» ACTIVITY: Print out every entry, keeping each line identical to the original.

» DATA SUPPLIED:
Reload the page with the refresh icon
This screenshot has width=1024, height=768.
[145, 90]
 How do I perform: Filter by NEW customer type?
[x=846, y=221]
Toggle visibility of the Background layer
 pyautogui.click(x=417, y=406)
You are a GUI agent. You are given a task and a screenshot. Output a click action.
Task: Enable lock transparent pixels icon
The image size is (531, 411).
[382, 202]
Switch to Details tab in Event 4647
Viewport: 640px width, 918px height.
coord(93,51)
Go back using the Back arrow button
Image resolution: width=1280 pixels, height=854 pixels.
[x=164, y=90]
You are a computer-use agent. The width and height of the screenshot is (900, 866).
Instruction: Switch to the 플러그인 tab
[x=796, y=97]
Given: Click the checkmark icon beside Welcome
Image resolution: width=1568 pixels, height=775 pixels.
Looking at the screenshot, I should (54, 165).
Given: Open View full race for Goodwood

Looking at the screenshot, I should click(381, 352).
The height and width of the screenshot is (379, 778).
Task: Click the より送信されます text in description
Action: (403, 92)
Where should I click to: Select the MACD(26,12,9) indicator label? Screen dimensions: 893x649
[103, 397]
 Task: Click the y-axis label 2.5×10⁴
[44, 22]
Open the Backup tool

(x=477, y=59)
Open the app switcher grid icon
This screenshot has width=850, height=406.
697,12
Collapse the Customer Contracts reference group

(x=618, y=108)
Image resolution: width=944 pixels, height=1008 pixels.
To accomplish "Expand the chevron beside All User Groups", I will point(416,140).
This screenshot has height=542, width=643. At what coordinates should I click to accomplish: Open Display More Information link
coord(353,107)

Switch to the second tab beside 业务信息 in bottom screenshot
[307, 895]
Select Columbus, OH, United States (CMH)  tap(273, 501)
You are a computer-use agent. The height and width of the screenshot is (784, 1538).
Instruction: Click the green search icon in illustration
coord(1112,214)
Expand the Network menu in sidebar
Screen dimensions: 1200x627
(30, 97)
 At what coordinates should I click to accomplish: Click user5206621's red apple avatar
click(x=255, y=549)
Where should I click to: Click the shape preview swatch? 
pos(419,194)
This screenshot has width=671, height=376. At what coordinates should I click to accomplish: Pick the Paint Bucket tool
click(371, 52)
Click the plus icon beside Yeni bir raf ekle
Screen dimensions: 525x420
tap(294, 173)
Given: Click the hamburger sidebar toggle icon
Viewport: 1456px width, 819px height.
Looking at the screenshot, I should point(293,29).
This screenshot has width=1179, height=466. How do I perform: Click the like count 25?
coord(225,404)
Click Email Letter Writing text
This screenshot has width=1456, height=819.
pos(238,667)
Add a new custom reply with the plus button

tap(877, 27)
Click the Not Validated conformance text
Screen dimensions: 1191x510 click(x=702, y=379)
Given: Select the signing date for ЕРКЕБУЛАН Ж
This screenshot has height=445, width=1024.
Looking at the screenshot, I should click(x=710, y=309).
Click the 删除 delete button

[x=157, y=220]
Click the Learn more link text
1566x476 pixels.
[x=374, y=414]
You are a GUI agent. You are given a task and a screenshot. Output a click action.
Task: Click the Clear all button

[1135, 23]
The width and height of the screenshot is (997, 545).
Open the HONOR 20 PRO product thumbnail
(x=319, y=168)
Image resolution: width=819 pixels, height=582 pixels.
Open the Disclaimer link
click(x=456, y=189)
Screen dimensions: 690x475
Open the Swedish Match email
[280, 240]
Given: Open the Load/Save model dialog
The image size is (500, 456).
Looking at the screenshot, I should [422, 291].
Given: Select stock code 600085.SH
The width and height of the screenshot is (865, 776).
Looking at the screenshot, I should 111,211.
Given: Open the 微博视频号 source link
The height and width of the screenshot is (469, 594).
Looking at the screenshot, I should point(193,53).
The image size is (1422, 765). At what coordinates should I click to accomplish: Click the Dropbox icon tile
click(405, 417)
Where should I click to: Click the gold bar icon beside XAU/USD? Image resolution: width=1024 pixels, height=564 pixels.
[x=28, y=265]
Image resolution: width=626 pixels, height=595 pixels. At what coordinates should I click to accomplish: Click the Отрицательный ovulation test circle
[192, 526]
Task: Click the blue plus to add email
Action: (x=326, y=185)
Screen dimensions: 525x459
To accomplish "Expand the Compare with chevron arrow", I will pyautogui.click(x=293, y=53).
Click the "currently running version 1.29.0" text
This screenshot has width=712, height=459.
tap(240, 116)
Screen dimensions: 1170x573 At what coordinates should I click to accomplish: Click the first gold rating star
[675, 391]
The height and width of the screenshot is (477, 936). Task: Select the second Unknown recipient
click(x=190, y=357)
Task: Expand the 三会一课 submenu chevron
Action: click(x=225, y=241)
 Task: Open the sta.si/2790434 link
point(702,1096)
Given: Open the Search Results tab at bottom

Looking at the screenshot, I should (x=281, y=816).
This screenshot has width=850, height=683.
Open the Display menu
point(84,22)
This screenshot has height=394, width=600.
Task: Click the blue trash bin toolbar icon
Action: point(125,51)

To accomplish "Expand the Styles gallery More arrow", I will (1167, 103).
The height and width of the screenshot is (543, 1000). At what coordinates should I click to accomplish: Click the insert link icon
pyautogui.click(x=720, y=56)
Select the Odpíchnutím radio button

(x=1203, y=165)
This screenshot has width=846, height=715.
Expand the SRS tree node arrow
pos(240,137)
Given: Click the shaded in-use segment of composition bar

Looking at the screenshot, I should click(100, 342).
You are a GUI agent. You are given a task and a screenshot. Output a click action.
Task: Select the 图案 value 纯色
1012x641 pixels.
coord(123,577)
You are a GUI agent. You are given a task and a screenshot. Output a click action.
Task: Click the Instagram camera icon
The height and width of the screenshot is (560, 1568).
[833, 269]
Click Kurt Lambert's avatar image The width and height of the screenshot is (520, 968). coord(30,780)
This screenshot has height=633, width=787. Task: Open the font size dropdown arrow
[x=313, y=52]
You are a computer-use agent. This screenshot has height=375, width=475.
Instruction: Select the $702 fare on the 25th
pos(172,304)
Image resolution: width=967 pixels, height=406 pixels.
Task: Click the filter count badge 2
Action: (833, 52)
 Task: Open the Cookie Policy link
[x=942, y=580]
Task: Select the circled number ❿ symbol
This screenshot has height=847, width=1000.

» OUTPUT OF THE EXERCISE:
Reload the page with the refresh icon
This screenshot has width=1024, height=768.
[145, 90]
 How do I perform: Filter by NEW customer type?
[x=846, y=221]
Toggle visibility of the Background layer
 pyautogui.click(x=417, y=406)
You are a GUI agent. You are given a task and a screenshot. Output a click action.
Task: Enable lock transparent pixels icon
The image size is (531, 411).
[382, 202]
Switch to Details tab in Event 4647
Viewport: 640px width, 918px height.
coord(93,51)
Go back using the Back arrow button
Image resolution: width=1280 pixels, height=854 pixels.
[x=164, y=90]
You are a computer-use agent. The width and height of the screenshot is (900, 866).
Instruction: Switch to the 플러그인 tab
[x=796, y=97]
Given: Click the checkmark icon beside Welcome
Image resolution: width=1568 pixels, height=775 pixels.
Looking at the screenshot, I should (54, 165).
Given: Open View full race for Goodwood

Looking at the screenshot, I should click(381, 352).
The height and width of the screenshot is (379, 778).
Task: Click the より送信されます text in description
Action: (403, 92)
Where should I click to: Select the MACD(26,12,9) indicator label? Screen dimensions: 893x649
[103, 397]
 Task: Click the y-axis label 2.5×10⁴
[44, 22]
Open the Backup tool

(x=477, y=59)
Open the app switcher grid icon
This screenshot has width=850, height=406.
697,12
Collapse the Customer Contracts reference group

(x=618, y=108)
Image resolution: width=944 pixels, height=1008 pixels.
To accomplish "Expand the chevron beside All User Groups", I will point(416,140).
This screenshot has height=542, width=643. At what coordinates should I click to accomplish: Open Display More Information link
coord(353,107)

Switch to the second tab beside 业务信息 in bottom screenshot
[307, 895]
Select Columbus, OH, United States (CMH)  tap(273, 501)
You are a computer-use agent. The height and width of the screenshot is (784, 1538).
Instruction: Click the green search icon in illustration
coord(1112,214)
Expand the Network menu in sidebar
Screen dimensions: 1200x627
(30, 97)
 At what coordinates should I click to accomplish: Click user5206621's red apple avatar
click(x=255, y=549)
Where should I click to: Click the shape preview swatch? 
pos(419,194)
This screenshot has width=671, height=376. At what coordinates should I click to accomplish: Pick the Paint Bucket tool
click(371, 52)
Click the plus icon beside Yeni bir raf ekle
Screen dimensions: 525x420
tap(294, 173)
Given: Click the hamburger sidebar toggle icon
Viewport: 1456px width, 819px height.
Looking at the screenshot, I should point(293,29).
This screenshot has width=1179, height=466. How do I perform: Click the like count 25?
coord(225,404)
Click Email Letter Writing text
This screenshot has width=1456, height=819.
pos(238,667)
Add a new custom reply with the plus button

tap(877, 27)
Click the Not Validated conformance text
Screen dimensions: 1191x510 click(x=702, y=379)
Given: Select the signing date for ЕРКЕБУЛАН Ж
This screenshot has height=445, width=1024.
Looking at the screenshot, I should click(x=710, y=309).
Click the 删除 delete button

[x=157, y=220]
Click the Learn more link text
1566x476 pixels.
[x=374, y=414]
You are a GUI agent. You are given a task and a screenshot. Output a click action.
Task: Click the Clear all button

[1135, 23]
The width and height of the screenshot is (997, 545).
Open the HONOR 20 PRO product thumbnail
(x=319, y=168)
Image resolution: width=819 pixels, height=582 pixels.
Open the Disclaimer link
click(x=456, y=189)
Screen dimensions: 690x475
Open the Swedish Match email
[280, 240]
Given: Open the Load/Save model dialog
The image size is (500, 456).
Looking at the screenshot, I should [422, 291].
Given: Select stock code 600085.SH
The width and height of the screenshot is (865, 776).
Looking at the screenshot, I should 111,211.
Given: Open the 微博视频号 source link
The height and width of the screenshot is (469, 594).
Looking at the screenshot, I should point(193,53).
The image size is (1422, 765). At what coordinates should I click to accomplish: Click the Dropbox icon tile
click(405, 417)
Where should I click to: Click the gold bar icon beside XAU/USD? Image resolution: width=1024 pixels, height=564 pixels.
[x=28, y=265]
Image resolution: width=626 pixels, height=595 pixels. At what coordinates should I click to accomplish: Click the Отрицательный ovulation test circle
[192, 526]
Task: Click the blue plus to add email
Action: (x=326, y=185)
Screen dimensions: 525x459
To accomplish "Expand the Compare with chevron arrow", I will pyautogui.click(x=293, y=53).
Click the "currently running version 1.29.0" text
This screenshot has width=712, height=459.
tap(240, 116)
Screen dimensions: 1170x573 At what coordinates should I click to accomplish: Click the first gold rating star
[675, 391]
The height and width of the screenshot is (477, 936). Task: Select the second Unknown recipient
click(x=190, y=357)
Task: Expand the 三会一课 submenu chevron
Action: click(x=225, y=241)
 Task: Open the sta.si/2790434 link
point(702,1096)
Given: Open the Search Results tab at bottom

Looking at the screenshot, I should (x=281, y=816).
This screenshot has width=850, height=683.
Open the Display menu
point(84,22)
This screenshot has height=394, width=600.
Task: Click the blue trash bin toolbar icon
Action: point(125,51)

To accomplish "Expand the Styles gallery More arrow", I will (1167, 103).
The height and width of the screenshot is (543, 1000). At what coordinates should I click to accomplish: Click the insert link icon
pyautogui.click(x=720, y=56)
Select the Odpíchnutím radio button

(x=1203, y=165)
This screenshot has width=846, height=715.
Expand the SRS tree node arrow
pos(240,137)
Given: Click the shaded in-use segment of composition bar

Looking at the screenshot, I should click(100, 342).
You are a GUI agent. You are given a task and a screenshot. Output a click action.
Task: Select the 图案 value 纯色
1012x641 pixels.
coord(123,577)
You are a GUI agent. You are given a task and a screenshot. Output a click action.
Task: Click the Instagram camera icon
The height and width of the screenshot is (560, 1568).
[833, 269]
Click Kurt Lambert's avatar image The width and height of the screenshot is (520, 968). coord(30,780)
This screenshot has height=633, width=787. Task: Open the font size dropdown arrow
[x=313, y=52]
You are a computer-use agent. This screenshot has height=375, width=475.
Instruction: Select the $702 fare on the 25th
pos(172,304)
Image resolution: width=967 pixels, height=406 pixels.
Task: Click the filter count badge 2
Action: (833, 52)
 Task: Open the Cookie Policy link
[x=942, y=580]
Task: Select the circled number ❿ symbol
This screenshot has height=847, width=1000.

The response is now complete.